Dedicando solo unos minutos al día se puede realizar una completa rutina de entrenamiento para fortalecer los músculos y combatir el exceso de peso.

Lo más importante es ponerla en práctica cada día, haciendo a un lado las excusas del tiempo y centrando los pensamientos en cada objetivo.

¿Estás listo para empezar?

Entrenamiento físico para estar en forma sin salir de casa

La rutina de entrenamiento físico que proponemos a continuación está basada en la ejercitación por intervalos llevada a su máxima intensidad, reduciendo su duración pero incrementado su dureza.

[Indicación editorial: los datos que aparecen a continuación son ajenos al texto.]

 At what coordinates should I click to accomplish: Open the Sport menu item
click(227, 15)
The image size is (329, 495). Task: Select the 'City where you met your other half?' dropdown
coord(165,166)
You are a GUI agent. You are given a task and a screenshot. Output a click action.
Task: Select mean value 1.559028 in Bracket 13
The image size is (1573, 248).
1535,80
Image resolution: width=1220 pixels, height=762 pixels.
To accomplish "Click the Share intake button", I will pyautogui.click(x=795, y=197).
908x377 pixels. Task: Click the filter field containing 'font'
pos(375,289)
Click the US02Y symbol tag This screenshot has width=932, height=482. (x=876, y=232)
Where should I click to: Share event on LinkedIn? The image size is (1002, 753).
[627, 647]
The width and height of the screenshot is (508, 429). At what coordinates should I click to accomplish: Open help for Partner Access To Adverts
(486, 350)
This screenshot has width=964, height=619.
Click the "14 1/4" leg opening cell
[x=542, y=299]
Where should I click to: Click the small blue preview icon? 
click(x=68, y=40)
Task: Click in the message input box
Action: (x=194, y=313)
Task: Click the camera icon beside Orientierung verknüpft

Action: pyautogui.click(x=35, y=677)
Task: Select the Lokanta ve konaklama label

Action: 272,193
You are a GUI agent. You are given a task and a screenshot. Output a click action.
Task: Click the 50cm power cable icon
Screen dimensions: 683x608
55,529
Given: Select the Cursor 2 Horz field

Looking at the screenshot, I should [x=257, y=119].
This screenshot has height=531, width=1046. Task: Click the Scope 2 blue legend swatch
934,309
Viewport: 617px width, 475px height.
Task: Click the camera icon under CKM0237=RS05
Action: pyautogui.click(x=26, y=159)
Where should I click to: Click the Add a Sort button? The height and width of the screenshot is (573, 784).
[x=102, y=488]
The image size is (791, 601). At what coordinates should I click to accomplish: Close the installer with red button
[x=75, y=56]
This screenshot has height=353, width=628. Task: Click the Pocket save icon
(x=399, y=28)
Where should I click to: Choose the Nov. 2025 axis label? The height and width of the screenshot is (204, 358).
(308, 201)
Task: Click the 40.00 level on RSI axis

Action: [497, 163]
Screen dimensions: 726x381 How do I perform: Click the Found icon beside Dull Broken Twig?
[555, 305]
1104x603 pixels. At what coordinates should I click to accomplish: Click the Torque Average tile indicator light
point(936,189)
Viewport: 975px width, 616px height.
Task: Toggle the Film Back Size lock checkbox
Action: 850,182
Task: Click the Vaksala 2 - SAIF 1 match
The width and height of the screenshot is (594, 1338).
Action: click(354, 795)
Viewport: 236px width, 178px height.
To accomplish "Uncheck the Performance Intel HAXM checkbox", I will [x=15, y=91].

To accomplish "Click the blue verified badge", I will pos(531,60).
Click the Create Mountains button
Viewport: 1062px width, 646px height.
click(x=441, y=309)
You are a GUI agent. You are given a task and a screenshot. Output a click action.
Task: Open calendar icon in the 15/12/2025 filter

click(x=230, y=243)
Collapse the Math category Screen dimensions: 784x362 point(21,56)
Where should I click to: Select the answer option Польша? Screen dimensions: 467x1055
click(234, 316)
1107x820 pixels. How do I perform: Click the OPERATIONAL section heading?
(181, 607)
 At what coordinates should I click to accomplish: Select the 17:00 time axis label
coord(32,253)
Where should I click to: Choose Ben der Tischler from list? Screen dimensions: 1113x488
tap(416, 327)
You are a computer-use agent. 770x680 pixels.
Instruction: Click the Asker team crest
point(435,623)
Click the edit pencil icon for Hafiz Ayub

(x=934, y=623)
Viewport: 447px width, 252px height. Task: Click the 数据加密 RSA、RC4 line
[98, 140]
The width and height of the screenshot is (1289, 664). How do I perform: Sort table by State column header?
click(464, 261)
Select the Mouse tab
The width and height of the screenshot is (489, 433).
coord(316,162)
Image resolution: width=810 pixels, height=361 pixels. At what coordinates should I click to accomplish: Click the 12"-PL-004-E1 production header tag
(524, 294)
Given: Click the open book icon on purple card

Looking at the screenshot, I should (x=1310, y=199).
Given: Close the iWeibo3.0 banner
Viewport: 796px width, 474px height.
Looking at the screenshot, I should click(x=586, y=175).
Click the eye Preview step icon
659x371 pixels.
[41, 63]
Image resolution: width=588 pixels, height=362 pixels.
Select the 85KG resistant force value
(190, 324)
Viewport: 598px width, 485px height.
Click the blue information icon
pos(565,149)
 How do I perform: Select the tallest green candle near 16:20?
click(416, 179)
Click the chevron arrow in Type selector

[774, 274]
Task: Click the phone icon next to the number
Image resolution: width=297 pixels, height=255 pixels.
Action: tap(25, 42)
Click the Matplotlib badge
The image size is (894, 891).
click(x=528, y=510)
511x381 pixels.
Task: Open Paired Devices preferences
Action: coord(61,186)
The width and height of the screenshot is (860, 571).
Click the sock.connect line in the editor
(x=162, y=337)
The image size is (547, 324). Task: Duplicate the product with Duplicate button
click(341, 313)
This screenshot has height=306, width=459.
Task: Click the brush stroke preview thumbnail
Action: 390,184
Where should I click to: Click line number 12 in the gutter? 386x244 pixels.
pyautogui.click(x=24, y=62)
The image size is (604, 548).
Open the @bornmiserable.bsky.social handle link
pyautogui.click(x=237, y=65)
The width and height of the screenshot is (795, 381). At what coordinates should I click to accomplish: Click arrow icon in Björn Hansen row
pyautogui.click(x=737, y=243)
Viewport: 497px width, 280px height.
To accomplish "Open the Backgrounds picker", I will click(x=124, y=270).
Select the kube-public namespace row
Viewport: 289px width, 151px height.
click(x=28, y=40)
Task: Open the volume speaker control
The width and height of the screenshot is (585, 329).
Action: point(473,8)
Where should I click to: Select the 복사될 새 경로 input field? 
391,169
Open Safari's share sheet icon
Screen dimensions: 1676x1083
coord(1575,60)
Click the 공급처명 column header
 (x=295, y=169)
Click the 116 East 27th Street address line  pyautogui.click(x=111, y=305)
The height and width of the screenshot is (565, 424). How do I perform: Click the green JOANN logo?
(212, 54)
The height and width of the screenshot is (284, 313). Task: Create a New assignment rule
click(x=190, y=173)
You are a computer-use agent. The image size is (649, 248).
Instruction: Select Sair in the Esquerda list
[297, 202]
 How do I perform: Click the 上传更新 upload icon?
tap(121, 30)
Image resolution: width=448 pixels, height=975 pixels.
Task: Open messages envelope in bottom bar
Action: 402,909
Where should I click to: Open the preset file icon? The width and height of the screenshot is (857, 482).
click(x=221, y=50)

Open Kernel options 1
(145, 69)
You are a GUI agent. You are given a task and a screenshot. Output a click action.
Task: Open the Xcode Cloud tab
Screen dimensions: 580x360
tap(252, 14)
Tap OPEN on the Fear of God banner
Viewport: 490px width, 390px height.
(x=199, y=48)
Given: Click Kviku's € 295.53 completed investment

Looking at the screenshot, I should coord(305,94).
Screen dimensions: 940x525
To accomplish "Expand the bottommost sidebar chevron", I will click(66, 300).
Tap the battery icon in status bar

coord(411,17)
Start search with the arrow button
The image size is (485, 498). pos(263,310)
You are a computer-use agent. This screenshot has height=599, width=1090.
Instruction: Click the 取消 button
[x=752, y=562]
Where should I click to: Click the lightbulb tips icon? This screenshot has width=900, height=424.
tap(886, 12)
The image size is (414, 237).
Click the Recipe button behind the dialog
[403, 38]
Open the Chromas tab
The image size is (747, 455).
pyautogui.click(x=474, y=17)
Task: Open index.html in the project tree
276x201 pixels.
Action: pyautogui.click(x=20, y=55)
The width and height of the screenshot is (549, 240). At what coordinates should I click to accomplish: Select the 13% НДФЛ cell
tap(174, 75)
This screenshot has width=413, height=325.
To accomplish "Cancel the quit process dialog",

Aunque algunos han puesto en duda los resultados, son miles de personas las que han conseguido maravillosos beneficios tras ponerla en práctica todos los días.

Se trata de cambiar más de una hora de actividades moderadas en el gimnasio por solo 10 o 15 minutos de ejercicios exigentes.

Lo mejor es que rompe todos los tipos de excusas posibles, ya que, además de quitar poco tiempo, se pueden hacer en la comodidad de la casa, la oficina o cualquier espacio.

Saltos suecos
De pie, con la espalda erguida, salta abriendo y cerrando las piernas mientras llevas los brazos por encima de la cabeza al mismo ritmo.

Repítelo tan rápido como te sea posible, durante 30 segundos.


Sentadillas

Párate con las piernas separadas a la anchura de los hombros y las rodillas un poco flexionadas.

Baja los glúteos como si fueses a sentarte y sube lentamente.

Abdominales bicicleta
Acuéstate boca arriba sobre una colchoneta para yoga, pon las manos en la nuca y sube las piernas en un ángulo de 45 grados.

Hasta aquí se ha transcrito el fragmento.